ASSIGNMENT
Nothing but the pictures should be dropped when the records are transcribed word for word.

DATA FOR PROCESSING
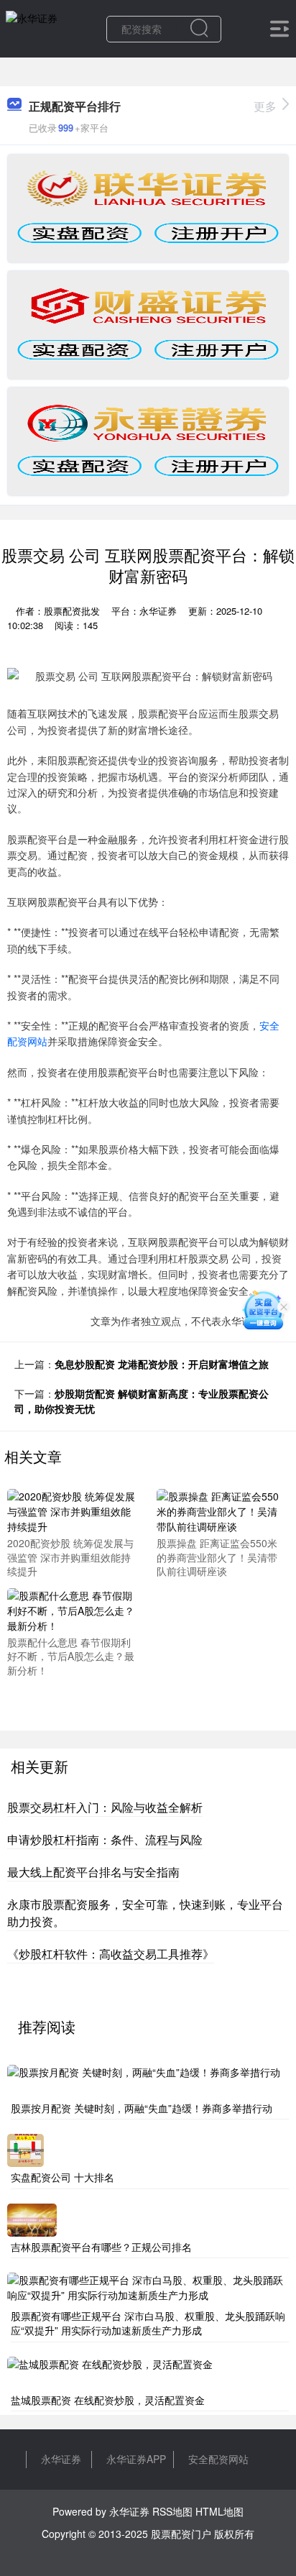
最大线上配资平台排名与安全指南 (93, 1872)
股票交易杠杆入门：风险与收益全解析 (105, 1807)
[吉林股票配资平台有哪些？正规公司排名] (32, 2218)
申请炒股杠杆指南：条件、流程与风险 (105, 1839)
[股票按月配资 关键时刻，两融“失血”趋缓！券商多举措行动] (143, 2079)
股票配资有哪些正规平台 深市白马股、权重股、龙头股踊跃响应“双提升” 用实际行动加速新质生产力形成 (148, 2323)
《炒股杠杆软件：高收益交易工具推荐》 (110, 1953)
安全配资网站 (218, 2459)
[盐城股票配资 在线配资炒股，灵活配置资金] (110, 2371)
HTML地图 (219, 2511)
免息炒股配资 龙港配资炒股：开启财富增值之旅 (162, 1364)
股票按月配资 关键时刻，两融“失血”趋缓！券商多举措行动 (141, 2108)
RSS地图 (172, 2511)
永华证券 (61, 2459)
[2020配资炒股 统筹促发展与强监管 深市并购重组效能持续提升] (72, 1510)
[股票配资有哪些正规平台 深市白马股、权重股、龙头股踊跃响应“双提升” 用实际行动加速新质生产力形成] (148, 2288)
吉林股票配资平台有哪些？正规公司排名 (101, 2247)
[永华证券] (31, 27)
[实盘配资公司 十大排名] (25, 2149)
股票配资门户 (181, 2533)
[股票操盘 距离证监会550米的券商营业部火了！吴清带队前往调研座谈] (221, 1510)
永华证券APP (136, 2459)
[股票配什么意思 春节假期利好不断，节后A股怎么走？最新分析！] (72, 1609)
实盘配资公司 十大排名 (62, 2177)
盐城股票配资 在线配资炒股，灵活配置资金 (108, 2400)
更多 (265, 106)
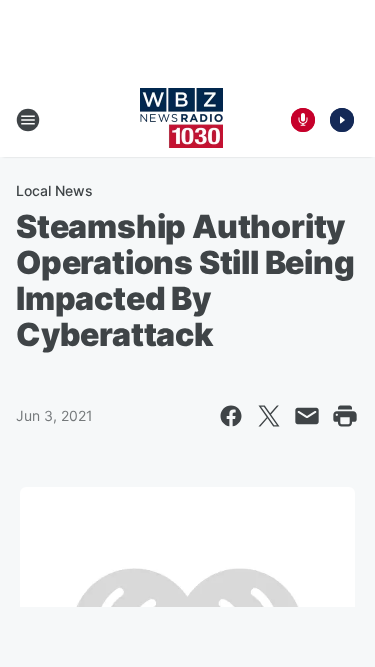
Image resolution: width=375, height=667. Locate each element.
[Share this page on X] (269, 416)
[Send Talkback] (303, 120)
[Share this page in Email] (307, 416)
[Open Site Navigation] (28, 120)
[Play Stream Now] (342, 120)
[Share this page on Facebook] (231, 416)
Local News (54, 190)
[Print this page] (345, 416)
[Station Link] (181, 120)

RESPONSE AREA
最大线上配资平台排名与安全指南 (93, 1872)
股票交易杠杆入门：风险与收益全解析 (105, 1807)
[吉林股票配资平台有哪些？正规公司排名] (32, 2218)
申请炒股杠杆指南：条件、流程与风险 (105, 1839)
[股票按月配资 关键时刻，两融“失血”趋缓！券商多举措行动] (143, 2079)
股票配资有哪些正规平台 深市白马股、权重股、龙头股踊跃响应“双提升” 用实际行动加速新质生产力形成 (148, 2323)
《炒股杠杆软件：高收益交易工具推荐》 (110, 1953)
安全配资网站 (218, 2459)
[盐城股票配资 在线配资炒股，灵活配置资金] (110, 2371)
HTML地图 (219, 2511)
免息炒股配资 龙港配资炒股：开启财富增值之旅 (162, 1364)
股票按月配资 关键时刻，两融“失血”趋缓！券商多举措行动 (141, 2108)
RSS地图 (172, 2511)
永华证券 (61, 2459)
[2020配资炒股 统筹促发展与强监管 深市并购重组效能持续提升] (72, 1510)
[股票配资有哪些正规平台 深市白马股、权重股、龙头股踊跃响应“双提升” 用实际行动加速新质生产力形成] (148, 2288)
吉林股票配资平台有哪些？正规公司排名 (101, 2247)
[永华证券] (31, 27)
[实盘配资公司 十大排名] (25, 2149)
股票配资门户 (181, 2533)
[股票操盘 距离证监会550米的券商营业部火了！吴清带队前往调研座谈] (221, 1510)
永华证券APP (136, 2459)
[股票配什么意思 春节假期利好不断，节后A股怎么走？最新分析！] (72, 1609)
实盘配资公司 十大排名 (62, 2177)
盐城股票配资 在线配资炒股，灵活配置资金 (108, 2400)
更多 (265, 106)
Image resolution: width=375, height=667. Locate each element.
[Share this page on X] (269, 416)
[Send Talkback] (303, 120)
[Share this page in Email] (307, 416)
[Open Site Navigation] (28, 120)
[Play Stream Now] (342, 120)
[Share this page on Facebook] (231, 416)
Local News (54, 190)
[Print this page] (345, 416)
[Station Link] (181, 120)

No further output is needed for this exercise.